*DESCRIPTION OF THE TASK*:
Rewrite the entries from the one containing "Click the ThinQ section heading" through the one containing "Action: (x=619, y=70)", replacing "hamburger menu" with "navigation menu" and leaving everything else unchanged.

*EXERCISE DATA*:
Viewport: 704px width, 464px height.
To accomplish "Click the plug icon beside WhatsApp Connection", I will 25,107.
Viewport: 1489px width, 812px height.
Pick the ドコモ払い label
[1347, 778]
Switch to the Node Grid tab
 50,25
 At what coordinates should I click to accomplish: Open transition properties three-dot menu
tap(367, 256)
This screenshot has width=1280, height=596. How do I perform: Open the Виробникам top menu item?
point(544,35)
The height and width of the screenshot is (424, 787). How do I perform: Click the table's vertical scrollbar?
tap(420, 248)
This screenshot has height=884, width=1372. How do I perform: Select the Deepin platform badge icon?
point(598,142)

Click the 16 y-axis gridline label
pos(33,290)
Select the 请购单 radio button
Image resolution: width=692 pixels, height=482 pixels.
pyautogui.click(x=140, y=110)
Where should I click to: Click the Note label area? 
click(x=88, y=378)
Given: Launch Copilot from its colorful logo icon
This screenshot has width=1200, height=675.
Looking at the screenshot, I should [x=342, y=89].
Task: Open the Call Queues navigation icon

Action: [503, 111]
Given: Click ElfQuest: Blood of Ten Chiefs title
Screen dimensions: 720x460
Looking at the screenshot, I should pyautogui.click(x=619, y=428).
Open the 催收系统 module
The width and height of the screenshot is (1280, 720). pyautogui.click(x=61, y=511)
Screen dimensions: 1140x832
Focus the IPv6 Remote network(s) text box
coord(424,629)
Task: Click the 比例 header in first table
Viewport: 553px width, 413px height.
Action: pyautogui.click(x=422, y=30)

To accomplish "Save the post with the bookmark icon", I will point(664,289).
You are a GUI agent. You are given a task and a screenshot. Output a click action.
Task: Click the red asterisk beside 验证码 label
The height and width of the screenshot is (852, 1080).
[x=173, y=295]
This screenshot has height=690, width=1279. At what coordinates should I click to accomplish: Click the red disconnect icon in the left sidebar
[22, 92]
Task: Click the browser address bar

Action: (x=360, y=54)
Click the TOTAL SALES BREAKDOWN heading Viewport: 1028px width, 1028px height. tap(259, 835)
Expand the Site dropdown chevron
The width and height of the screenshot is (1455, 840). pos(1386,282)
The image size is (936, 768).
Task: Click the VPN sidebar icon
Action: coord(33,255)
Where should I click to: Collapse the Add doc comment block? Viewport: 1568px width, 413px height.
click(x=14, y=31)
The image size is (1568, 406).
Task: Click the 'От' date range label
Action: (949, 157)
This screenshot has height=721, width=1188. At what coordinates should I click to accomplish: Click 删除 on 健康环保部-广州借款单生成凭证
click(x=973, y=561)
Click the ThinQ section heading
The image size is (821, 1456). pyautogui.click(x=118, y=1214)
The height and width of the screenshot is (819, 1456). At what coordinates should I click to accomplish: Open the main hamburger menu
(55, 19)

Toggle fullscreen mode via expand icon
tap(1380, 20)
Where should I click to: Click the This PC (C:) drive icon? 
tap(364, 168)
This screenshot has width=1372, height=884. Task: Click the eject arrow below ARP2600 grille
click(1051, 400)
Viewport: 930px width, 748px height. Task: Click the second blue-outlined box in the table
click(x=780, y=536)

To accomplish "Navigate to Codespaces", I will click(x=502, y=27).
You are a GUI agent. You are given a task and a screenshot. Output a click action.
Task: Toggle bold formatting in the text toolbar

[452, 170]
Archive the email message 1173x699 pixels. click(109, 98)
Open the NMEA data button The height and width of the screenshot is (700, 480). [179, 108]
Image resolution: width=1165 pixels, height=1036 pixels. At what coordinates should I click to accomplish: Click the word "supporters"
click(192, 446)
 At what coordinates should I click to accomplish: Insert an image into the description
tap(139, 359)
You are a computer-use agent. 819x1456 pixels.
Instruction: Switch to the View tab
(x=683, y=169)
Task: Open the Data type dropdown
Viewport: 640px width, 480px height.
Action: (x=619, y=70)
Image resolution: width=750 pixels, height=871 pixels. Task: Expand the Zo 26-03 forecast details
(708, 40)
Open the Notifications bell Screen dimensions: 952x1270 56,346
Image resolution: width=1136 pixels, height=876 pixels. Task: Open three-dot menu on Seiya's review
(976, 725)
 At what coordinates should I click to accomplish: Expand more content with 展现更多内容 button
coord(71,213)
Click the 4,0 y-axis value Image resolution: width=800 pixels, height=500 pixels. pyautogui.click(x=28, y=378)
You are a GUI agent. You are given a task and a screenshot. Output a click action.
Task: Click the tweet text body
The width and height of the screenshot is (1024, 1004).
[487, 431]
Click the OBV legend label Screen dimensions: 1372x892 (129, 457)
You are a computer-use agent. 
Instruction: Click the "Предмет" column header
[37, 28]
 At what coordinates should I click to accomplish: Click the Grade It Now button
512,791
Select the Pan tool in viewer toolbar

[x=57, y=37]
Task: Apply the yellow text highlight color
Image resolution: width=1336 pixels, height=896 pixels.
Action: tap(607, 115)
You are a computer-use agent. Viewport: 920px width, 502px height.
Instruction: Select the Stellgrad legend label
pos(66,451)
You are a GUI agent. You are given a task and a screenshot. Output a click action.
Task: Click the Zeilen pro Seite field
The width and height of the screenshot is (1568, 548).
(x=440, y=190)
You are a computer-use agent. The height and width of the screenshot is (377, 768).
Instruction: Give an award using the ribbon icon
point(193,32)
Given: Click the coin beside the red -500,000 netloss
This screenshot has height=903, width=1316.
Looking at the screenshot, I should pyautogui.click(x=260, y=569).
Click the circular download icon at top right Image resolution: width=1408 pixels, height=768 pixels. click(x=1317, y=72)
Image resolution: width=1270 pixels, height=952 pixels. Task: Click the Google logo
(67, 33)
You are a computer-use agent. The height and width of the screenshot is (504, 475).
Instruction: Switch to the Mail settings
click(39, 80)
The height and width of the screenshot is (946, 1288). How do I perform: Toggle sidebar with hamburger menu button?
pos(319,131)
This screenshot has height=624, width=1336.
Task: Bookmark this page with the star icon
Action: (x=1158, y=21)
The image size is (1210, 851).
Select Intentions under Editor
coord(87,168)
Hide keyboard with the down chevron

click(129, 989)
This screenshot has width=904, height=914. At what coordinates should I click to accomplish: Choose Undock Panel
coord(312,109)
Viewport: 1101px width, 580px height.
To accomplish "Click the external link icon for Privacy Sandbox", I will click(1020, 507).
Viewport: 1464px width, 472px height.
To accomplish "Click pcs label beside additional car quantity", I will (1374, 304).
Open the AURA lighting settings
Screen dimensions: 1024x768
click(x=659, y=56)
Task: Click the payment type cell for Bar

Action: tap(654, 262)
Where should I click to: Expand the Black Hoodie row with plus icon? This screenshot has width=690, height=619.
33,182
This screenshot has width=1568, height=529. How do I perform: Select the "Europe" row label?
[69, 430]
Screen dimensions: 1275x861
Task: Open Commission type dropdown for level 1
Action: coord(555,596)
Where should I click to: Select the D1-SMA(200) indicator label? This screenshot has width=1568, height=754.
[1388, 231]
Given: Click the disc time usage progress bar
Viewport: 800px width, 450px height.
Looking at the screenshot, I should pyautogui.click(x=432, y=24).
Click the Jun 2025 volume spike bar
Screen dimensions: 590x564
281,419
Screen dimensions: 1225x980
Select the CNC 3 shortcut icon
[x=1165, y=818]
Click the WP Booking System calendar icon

*THE RESULT*:
Click the ThinQ section heading
The image size is (821, 1456). pyautogui.click(x=118, y=1214)
The height and width of the screenshot is (819, 1456). At what coordinates should I click to accomplish: Open the main navigation menu
(55, 19)

Toggle fullscreen mode via expand icon
tap(1380, 20)
Where should I click to: Click the This PC (C:) drive icon? 
tap(364, 168)
This screenshot has width=1372, height=884. Task: Click the eject arrow below ARP2600 grille
click(1051, 400)
Viewport: 930px width, 748px height. Task: Click the second blue-outlined box in the table
click(x=780, y=536)

To accomplish "Navigate to Codespaces", I will click(x=502, y=27).
You are a GUI agent. You are given a task and a screenshot. Output a click action.
Task: Toggle bold formatting in the text toolbar

[452, 170]
Archive the email message 1173x699 pixels. click(109, 98)
Open the NMEA data button The height and width of the screenshot is (700, 480). [179, 108]
Image resolution: width=1165 pixels, height=1036 pixels. At what coordinates should I click to accomplish: Click the word "supporters"
click(192, 446)
 At what coordinates should I click to accomplish: Insert an image into the description
tap(139, 359)
You are a computer-use agent. 819x1456 pixels.
Instruction: Switch to the View tab
(x=683, y=169)
Task: Open the Data type dropdown
Viewport: 640px width, 480px height.
Action: (x=619, y=70)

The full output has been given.